Il 27/12 su uno degli Eurostar Bari-Roma sale un ragazzo, disabile, senza biglietto. Succede tante volte, d'altronde. Non è né il primo né l'ultimo a farlo. E come prassi il controllore – una giovane ragazza ben truccata, di venticinque anni (tenete a mente l'età, ci tornerò in seguito) – svolgendo l'attività per cui è pagata, si trova a chiedere il biglietto al ragazzo. Una persona normale, indipendentemente dalle funzioni che svolge, si renderebbe conto che quel caso in particolare va trattato “con prassi diversa”. Come nella migliore tradizione italiana, invece, l'autorità predisposta non si discosta minimamente da ciò che le viene imposto dal regolamento: un sovrapprezzo di 50 euro (più il prezzo del biglietto).

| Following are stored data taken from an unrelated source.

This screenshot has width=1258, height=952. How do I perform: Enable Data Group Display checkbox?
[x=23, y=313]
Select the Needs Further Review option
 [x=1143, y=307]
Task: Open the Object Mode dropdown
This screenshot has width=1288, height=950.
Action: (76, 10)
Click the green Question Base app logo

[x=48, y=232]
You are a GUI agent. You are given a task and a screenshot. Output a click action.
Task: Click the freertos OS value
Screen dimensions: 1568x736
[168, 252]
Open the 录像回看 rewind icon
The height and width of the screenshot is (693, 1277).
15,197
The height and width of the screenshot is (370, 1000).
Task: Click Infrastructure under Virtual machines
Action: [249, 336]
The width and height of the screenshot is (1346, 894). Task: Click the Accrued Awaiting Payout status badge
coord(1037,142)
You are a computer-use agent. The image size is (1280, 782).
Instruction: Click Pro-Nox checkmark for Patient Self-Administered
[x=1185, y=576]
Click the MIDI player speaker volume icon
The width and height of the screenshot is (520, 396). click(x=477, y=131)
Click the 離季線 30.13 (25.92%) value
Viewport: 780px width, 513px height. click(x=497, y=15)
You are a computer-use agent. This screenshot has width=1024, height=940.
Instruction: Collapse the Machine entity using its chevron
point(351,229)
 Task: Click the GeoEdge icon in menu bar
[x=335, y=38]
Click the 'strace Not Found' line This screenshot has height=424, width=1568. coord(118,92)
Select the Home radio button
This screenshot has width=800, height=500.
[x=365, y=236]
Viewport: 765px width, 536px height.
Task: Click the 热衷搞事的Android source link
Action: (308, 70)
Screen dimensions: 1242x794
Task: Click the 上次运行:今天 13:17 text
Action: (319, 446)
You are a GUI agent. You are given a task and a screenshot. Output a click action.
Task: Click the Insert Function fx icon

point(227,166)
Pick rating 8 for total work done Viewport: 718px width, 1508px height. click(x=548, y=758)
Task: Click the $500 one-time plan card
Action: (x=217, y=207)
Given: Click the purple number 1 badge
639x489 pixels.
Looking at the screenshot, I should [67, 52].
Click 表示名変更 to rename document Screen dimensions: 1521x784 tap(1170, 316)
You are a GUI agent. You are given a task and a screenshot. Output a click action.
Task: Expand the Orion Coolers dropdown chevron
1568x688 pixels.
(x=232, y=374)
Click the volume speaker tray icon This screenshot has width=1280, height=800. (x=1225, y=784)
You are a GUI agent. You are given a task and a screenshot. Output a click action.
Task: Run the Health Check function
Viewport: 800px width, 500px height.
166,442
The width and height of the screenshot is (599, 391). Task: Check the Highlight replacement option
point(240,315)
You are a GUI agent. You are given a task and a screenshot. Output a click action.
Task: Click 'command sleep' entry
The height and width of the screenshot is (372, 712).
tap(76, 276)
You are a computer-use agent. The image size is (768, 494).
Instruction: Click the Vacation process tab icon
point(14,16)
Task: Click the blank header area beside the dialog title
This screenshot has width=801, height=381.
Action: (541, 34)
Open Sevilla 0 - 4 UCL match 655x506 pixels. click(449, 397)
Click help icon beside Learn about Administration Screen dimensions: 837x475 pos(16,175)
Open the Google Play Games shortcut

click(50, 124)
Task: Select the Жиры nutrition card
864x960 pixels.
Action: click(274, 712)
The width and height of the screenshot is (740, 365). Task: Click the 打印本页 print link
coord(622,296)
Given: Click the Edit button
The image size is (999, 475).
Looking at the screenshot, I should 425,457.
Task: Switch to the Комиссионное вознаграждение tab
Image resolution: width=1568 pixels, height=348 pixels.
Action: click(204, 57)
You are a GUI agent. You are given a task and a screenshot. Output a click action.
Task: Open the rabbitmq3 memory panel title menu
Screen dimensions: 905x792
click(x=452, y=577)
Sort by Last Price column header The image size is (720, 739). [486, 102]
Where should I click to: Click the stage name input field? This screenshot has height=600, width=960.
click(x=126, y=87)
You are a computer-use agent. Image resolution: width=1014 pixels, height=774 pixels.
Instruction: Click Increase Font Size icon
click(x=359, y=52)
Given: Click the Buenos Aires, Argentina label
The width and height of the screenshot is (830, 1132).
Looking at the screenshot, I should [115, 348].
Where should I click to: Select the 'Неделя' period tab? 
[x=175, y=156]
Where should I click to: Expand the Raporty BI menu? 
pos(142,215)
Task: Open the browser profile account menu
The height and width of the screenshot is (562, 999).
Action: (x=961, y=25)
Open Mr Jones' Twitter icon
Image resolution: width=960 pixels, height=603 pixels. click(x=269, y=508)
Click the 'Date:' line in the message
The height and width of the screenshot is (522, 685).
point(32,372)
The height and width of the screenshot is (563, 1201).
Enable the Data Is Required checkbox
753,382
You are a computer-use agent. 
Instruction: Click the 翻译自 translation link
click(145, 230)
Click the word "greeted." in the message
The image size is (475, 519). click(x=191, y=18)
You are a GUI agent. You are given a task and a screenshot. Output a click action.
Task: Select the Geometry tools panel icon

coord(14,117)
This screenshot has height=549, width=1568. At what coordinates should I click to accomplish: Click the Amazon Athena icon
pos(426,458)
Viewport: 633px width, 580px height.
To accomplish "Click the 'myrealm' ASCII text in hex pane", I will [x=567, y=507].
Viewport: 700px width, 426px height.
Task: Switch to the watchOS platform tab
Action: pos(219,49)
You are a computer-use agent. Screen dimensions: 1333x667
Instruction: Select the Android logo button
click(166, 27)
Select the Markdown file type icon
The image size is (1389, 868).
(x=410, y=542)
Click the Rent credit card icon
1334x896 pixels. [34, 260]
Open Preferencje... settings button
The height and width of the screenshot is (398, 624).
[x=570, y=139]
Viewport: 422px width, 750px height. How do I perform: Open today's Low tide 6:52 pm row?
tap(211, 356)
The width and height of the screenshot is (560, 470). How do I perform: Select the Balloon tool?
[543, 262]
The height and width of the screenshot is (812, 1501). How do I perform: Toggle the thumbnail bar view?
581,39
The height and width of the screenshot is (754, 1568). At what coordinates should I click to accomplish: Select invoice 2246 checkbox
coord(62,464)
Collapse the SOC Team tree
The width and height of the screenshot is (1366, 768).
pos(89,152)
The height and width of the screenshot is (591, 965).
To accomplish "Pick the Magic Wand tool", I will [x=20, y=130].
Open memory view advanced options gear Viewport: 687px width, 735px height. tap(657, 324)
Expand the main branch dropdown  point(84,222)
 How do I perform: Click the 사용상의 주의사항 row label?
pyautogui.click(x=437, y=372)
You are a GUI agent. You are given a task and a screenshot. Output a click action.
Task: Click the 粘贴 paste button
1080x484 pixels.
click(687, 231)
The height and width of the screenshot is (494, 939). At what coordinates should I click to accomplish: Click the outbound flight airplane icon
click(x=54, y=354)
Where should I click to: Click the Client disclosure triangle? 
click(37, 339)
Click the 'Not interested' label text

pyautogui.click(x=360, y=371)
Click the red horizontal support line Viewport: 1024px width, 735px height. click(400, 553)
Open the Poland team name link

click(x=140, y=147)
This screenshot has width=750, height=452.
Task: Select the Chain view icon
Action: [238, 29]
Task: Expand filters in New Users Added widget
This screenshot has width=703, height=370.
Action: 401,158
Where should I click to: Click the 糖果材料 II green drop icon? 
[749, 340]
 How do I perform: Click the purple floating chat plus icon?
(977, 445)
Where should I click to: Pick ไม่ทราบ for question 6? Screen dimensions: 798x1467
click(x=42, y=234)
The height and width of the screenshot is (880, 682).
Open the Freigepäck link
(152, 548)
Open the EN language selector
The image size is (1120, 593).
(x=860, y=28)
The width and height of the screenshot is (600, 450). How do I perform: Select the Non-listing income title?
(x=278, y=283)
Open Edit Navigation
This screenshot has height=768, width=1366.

C'è una cosa che mio padre – ferroviere “di lungo corso” - mi ripete spesso quando gli racconto la mia vita “da pendolare”: questi ragazzi, le nuove leve di Trenitalia, vivono con le stesse paure di un operaio o di qualunque lavoratore dipendente in questo paese: il rinnovo del contratto. Per cui gli viene in pratica fatto il lavaggio del cervello dai padroni (quegli stessi che pretendono che i viaggiatori si portino panini e coperte da casa invece che spendere soldi per portare il parco-treni, anche quello d'elite, ad un livello che possa almeno catalogarsi sotto la voce “decente”; ma questa è un'altra storia...) che li portano de facto a lasciare il cuore in stazione, come evidentemente ha fatto il personale di bordo in questa situazione. Ma si sa che il business, per Trenitalia, è l'unica cosa da perseguire, anche a Natale ed anche di fronte a casi come questo.

In realtà l'operato del personale è inappuntabile – a parte il non aver dato il numero di matricola al giornalista – perché si sono solo limitati ad applicare il regolamento. Ma almeno il Canto di Natale finisce con la “redenzione” di Ebenezer Scrooge, con Trenitalia niente happy ending. D'altronde business is business...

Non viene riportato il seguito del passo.